Por ~ Publicado el 11 diciembre 2017

Esta entrevista a la periodista argentina Leila Guerriero fue publicada el 2014 en la edición costarricense de “Buensalvaje”, una revista literaria que también tiene sus versiones en España, Colombia y Perú. Su autor, Roberto Herrscher, construyó un cuestionario coral gracias a las preguntas de otros cronistas iberoamericanos como Martín Caparrós y Gabriela Wiener. Roberto gentilmente nos autorizó a republicar el texto. » Revisa el archivo pdf de la publicación original en “Buensalvaje”.

Leila Guerriero. Foto de Esther Vargas (cc).

Leila Guerriero. Foto de Esther Vargas (cc).

Conocí a Leila antes de que fuera la Leila Guerriero alabada por Mario Vargas Llosa y seguida por una legión de jóvenes aprendices de cronistas desde el Río Grande hasta Tierra del Fuego. Después aprendí y me beneficié de su talento como editora, cuando hincó los dientes en mis textos en Gatopardo y en Travesías. Solo después disfruté de sus primeros éxitos. Pero cuando la conocí no le había leído nada: era una chica flaca, enigmática, sonriente, con el pelo como una explosión esponjosa. Y con una inteligencia penetrante.

> Conjunto de datos:
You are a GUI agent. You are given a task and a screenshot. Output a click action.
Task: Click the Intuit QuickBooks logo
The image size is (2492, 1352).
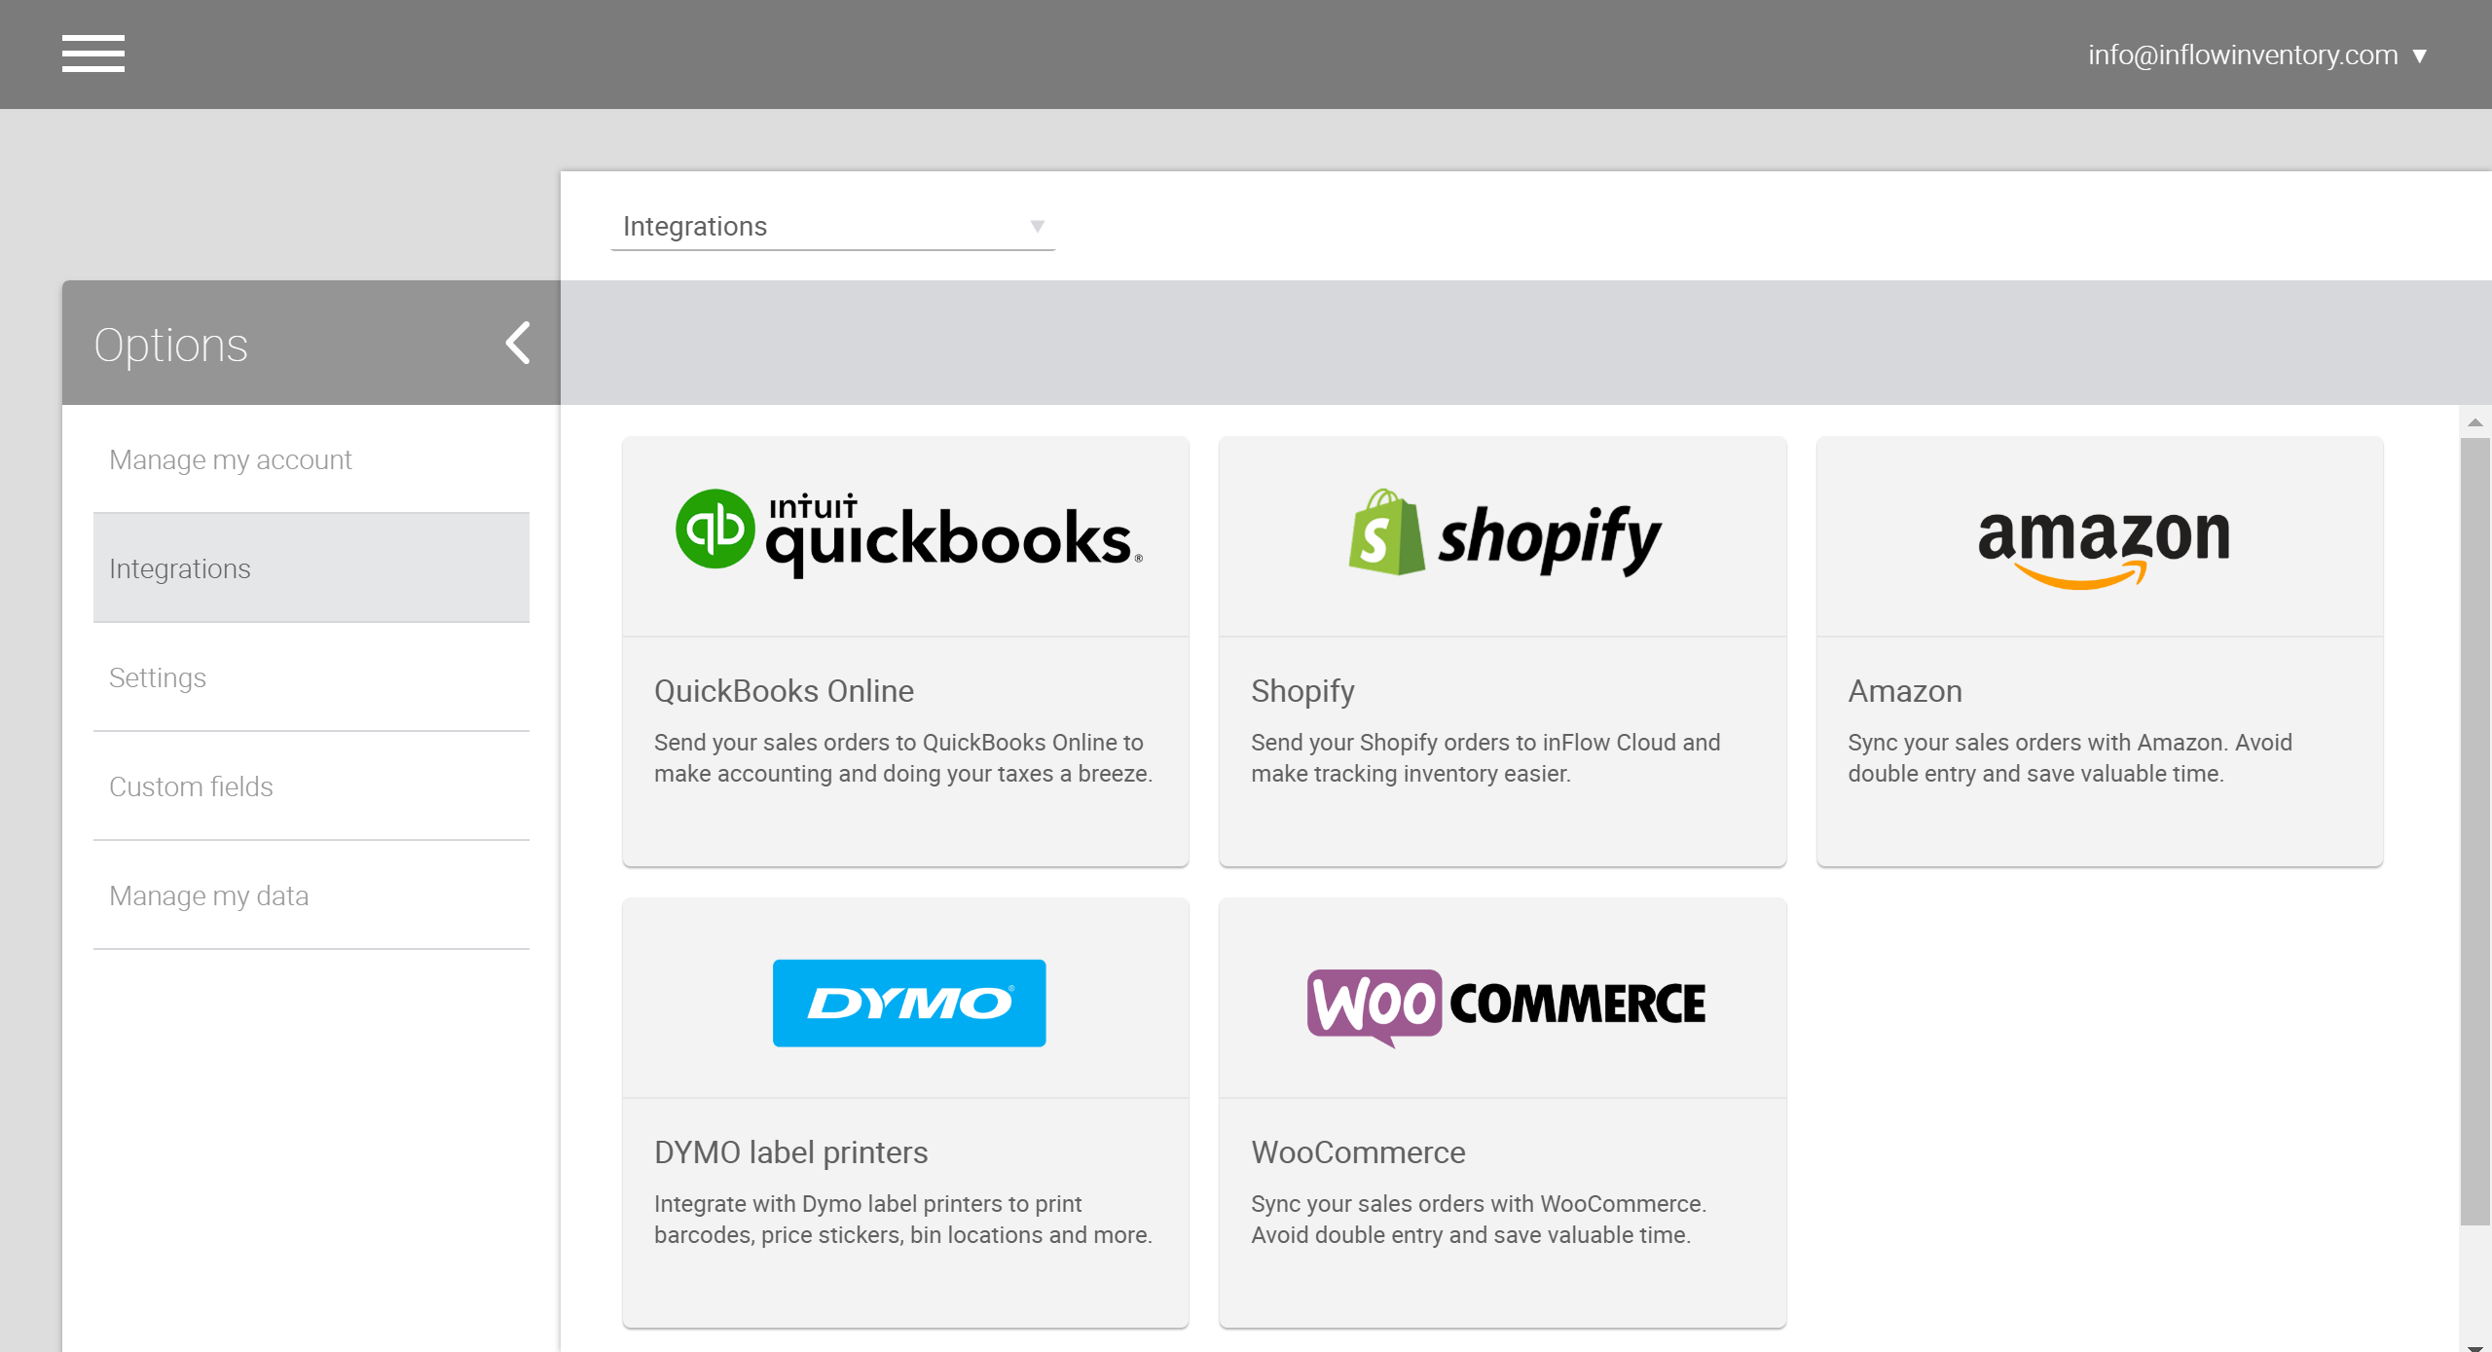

> Enunciado: Según el fragmento citado, ¿en qué año y en qué edición de la revista “Buensalvaje” se publicó la entrevista a Leila Guerriero? Para resolver este ejercicio no es necesario recurrir a los datos.

> Respuesta: En 2014, en la edición costarricense.